==== Material for this task ====
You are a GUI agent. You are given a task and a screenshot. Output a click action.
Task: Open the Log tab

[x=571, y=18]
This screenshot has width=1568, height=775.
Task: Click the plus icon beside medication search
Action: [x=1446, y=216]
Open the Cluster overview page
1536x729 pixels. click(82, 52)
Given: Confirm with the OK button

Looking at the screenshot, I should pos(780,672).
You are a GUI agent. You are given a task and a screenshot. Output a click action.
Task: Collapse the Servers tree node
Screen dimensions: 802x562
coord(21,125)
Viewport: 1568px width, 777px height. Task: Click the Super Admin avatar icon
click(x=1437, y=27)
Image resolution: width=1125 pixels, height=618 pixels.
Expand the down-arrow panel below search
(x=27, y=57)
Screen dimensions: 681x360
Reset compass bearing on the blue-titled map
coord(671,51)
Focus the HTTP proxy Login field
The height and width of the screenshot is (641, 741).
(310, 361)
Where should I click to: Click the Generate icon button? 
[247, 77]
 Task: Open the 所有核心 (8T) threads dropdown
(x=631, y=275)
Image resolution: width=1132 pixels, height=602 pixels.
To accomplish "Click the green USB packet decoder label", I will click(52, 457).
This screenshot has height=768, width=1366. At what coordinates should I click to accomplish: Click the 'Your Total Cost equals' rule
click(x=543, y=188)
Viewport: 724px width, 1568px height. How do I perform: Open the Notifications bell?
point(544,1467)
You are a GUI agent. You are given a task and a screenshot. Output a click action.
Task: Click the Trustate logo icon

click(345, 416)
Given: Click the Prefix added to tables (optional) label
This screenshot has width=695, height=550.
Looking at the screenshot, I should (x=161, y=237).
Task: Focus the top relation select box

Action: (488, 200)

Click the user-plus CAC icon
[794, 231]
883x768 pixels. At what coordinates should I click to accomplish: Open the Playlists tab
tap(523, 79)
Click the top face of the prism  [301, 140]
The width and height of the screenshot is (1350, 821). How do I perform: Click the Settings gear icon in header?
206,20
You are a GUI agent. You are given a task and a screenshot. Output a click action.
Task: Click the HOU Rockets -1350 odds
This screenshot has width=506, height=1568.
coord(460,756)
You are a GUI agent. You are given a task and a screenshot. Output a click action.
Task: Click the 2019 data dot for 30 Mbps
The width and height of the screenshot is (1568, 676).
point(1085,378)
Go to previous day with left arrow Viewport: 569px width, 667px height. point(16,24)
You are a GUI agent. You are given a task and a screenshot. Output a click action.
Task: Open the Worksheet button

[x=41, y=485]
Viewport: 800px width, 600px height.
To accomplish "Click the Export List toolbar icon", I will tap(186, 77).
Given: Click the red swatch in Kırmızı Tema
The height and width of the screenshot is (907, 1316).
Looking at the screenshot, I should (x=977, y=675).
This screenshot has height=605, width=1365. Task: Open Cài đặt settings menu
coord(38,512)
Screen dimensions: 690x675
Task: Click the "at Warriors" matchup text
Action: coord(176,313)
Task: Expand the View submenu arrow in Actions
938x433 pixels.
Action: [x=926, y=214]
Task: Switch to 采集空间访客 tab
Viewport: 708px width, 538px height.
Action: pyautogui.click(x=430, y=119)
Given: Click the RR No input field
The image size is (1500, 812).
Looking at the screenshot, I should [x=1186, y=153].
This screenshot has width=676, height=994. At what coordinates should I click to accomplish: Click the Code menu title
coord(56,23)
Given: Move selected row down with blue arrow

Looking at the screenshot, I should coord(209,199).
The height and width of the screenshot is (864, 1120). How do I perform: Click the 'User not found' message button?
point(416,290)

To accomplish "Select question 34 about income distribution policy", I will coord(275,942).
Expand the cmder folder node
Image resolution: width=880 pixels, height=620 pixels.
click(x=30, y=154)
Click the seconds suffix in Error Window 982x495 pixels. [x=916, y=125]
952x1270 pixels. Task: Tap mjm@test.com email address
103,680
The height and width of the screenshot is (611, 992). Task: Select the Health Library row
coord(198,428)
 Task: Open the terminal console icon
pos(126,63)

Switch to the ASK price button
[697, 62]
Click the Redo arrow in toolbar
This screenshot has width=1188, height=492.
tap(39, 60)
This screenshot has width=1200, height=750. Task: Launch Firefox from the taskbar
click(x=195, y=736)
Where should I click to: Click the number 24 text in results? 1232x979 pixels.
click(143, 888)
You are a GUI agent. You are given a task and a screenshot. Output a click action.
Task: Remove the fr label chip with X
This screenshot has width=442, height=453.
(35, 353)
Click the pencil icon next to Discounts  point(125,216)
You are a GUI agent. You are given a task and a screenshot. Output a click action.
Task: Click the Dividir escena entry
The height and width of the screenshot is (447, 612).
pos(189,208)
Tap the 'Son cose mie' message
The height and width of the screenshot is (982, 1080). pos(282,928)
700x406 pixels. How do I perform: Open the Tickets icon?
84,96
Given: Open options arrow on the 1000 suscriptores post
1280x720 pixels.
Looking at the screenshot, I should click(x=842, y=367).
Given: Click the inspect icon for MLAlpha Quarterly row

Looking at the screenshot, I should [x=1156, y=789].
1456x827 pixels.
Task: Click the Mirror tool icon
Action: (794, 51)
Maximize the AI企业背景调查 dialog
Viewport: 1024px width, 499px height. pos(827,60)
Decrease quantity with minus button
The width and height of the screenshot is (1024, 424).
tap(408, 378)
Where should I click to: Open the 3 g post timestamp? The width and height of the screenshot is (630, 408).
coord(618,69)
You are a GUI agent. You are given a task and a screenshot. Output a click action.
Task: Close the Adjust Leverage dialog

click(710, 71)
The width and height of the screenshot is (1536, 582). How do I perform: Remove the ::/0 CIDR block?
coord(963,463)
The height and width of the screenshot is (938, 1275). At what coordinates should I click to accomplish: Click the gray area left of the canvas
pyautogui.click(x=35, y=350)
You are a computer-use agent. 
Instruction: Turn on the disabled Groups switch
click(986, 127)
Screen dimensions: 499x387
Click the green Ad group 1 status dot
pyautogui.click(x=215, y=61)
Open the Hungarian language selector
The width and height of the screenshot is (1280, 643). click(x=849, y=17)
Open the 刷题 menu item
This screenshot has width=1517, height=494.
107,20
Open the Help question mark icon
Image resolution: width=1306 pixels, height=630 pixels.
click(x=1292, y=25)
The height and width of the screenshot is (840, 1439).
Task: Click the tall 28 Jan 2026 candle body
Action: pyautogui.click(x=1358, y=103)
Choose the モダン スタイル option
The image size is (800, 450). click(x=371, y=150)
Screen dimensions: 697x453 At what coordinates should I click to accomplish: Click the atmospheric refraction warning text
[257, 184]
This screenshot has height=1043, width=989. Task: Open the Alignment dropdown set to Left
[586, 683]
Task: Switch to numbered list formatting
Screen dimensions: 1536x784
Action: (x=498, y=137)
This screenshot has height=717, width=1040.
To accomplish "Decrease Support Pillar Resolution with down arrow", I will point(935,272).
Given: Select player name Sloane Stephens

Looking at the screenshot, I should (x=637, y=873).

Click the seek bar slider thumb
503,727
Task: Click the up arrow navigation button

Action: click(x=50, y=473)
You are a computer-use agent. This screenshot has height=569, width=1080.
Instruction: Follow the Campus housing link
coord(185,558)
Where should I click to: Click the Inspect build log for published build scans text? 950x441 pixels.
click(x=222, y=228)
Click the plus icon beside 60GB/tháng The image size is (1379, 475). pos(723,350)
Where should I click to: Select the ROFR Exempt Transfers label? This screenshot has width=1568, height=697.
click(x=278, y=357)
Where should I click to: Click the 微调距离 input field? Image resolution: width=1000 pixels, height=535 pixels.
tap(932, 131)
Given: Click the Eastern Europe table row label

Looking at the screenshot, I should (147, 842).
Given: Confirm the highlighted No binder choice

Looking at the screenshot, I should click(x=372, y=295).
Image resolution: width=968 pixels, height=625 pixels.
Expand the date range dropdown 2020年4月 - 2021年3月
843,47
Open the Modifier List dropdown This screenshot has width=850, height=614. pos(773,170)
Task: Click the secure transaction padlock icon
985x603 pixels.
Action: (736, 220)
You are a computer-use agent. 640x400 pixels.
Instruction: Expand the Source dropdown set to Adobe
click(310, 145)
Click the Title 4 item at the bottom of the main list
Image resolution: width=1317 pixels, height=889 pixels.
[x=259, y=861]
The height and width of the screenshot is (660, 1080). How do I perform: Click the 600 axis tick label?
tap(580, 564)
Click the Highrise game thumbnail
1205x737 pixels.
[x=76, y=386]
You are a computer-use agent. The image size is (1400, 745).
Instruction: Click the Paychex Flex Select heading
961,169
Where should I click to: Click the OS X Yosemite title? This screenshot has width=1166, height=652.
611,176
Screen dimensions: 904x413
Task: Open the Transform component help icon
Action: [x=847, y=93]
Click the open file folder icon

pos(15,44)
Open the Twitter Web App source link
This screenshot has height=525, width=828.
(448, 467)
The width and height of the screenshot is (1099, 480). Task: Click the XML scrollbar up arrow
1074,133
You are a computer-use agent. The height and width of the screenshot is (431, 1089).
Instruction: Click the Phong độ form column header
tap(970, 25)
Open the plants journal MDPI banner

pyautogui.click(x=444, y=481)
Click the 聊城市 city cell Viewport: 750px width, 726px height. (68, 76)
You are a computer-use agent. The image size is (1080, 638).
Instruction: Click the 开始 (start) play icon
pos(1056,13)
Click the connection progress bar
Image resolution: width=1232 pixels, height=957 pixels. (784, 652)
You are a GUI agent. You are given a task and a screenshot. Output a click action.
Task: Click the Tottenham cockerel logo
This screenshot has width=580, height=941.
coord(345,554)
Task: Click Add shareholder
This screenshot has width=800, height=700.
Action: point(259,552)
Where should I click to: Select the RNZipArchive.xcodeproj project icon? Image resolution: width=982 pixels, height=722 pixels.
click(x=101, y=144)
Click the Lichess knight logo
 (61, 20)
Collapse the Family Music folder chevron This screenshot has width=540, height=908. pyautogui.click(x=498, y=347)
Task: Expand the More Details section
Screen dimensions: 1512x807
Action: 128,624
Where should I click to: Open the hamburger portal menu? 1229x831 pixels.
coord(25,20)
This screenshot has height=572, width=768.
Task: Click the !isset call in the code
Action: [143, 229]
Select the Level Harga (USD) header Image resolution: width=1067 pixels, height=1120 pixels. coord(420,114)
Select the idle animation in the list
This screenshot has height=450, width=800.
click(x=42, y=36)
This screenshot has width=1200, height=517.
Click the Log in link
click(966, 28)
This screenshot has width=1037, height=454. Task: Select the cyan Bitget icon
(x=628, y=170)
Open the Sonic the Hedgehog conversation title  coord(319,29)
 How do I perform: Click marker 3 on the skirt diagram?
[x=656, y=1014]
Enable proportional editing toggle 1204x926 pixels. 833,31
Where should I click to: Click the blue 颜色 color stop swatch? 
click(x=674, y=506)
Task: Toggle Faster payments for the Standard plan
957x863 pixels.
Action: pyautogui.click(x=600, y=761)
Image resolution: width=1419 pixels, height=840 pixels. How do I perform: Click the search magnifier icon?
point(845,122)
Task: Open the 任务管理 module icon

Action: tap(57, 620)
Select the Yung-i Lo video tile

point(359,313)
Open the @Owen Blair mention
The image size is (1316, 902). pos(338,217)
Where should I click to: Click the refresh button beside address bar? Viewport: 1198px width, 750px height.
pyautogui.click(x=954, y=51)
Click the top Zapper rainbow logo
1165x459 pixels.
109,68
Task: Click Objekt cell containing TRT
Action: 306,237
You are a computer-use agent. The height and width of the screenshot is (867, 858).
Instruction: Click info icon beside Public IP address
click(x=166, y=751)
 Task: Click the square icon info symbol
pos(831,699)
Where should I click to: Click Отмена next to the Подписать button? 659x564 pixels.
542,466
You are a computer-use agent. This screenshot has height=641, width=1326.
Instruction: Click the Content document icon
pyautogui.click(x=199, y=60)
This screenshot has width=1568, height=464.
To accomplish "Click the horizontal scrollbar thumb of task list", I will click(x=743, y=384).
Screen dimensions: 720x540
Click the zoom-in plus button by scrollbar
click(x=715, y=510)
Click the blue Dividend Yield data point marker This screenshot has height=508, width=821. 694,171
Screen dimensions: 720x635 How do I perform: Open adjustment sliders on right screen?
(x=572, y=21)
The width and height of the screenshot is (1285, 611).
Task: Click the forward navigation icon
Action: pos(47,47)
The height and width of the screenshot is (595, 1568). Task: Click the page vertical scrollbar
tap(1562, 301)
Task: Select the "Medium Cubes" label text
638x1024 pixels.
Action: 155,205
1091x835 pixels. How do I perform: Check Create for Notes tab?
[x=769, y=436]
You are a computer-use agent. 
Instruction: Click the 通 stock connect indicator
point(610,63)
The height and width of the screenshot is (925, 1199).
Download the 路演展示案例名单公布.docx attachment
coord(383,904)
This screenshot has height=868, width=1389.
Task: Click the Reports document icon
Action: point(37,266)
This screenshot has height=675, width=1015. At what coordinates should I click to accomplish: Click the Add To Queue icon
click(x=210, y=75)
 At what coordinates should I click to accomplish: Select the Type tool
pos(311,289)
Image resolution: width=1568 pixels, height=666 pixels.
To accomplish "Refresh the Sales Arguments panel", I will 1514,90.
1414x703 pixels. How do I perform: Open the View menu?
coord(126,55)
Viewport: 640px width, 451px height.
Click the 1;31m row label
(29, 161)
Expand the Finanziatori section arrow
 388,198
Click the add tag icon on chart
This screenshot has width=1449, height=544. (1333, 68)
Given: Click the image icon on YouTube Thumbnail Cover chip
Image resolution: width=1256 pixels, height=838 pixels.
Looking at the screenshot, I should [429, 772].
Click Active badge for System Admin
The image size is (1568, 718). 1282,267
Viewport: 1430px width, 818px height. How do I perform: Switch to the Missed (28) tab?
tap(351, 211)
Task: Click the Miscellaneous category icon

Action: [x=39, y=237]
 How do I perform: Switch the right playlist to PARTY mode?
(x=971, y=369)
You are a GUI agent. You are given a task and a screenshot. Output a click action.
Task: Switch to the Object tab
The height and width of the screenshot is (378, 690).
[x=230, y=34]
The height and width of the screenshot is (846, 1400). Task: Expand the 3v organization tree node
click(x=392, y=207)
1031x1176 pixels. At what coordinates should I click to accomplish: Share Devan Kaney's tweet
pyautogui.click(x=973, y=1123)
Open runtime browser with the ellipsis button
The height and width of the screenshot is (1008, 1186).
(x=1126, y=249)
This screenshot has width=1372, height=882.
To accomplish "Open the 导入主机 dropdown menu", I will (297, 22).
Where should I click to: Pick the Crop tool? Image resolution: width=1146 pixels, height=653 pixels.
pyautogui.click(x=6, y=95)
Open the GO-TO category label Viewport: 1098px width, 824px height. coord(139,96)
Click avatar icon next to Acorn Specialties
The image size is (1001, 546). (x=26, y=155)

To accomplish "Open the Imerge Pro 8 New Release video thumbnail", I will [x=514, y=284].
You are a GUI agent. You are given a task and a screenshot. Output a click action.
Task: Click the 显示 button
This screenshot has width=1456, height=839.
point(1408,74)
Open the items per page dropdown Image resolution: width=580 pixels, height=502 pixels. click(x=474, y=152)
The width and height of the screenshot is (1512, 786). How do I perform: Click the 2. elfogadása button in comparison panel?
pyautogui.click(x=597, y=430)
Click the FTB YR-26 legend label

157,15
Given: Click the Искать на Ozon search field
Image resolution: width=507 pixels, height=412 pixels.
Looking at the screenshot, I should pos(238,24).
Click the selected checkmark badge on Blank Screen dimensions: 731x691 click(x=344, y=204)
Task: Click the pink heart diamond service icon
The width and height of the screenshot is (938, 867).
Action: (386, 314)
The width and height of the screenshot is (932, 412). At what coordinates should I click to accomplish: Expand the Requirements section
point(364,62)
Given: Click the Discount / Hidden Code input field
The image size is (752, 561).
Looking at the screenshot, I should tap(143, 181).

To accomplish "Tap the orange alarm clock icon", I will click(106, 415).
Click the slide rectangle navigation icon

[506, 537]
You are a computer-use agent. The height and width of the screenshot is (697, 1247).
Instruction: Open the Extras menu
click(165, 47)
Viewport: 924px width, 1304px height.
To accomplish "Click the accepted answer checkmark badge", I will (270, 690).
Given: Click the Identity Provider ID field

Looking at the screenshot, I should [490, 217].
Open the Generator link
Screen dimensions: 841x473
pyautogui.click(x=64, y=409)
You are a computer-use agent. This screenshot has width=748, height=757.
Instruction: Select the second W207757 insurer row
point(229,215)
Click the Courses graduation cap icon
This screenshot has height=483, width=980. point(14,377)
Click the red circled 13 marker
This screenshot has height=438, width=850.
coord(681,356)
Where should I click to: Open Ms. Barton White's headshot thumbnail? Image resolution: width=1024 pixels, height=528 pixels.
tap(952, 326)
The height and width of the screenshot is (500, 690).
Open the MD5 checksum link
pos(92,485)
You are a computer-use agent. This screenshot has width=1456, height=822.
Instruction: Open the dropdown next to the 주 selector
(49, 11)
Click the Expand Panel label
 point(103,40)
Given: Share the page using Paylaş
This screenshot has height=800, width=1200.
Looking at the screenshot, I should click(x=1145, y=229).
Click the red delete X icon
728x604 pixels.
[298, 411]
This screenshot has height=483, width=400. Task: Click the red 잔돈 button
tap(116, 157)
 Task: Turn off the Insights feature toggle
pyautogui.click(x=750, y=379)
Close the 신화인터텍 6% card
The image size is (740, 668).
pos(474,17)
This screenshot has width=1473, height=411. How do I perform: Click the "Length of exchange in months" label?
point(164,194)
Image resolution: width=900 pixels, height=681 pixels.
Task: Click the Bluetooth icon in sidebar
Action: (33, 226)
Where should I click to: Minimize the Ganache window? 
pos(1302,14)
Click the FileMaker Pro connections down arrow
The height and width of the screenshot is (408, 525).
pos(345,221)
====
## Task to carry out
Your answer should be a single number: the tally of lines in the entries that include the word "chip".

## Written answer
2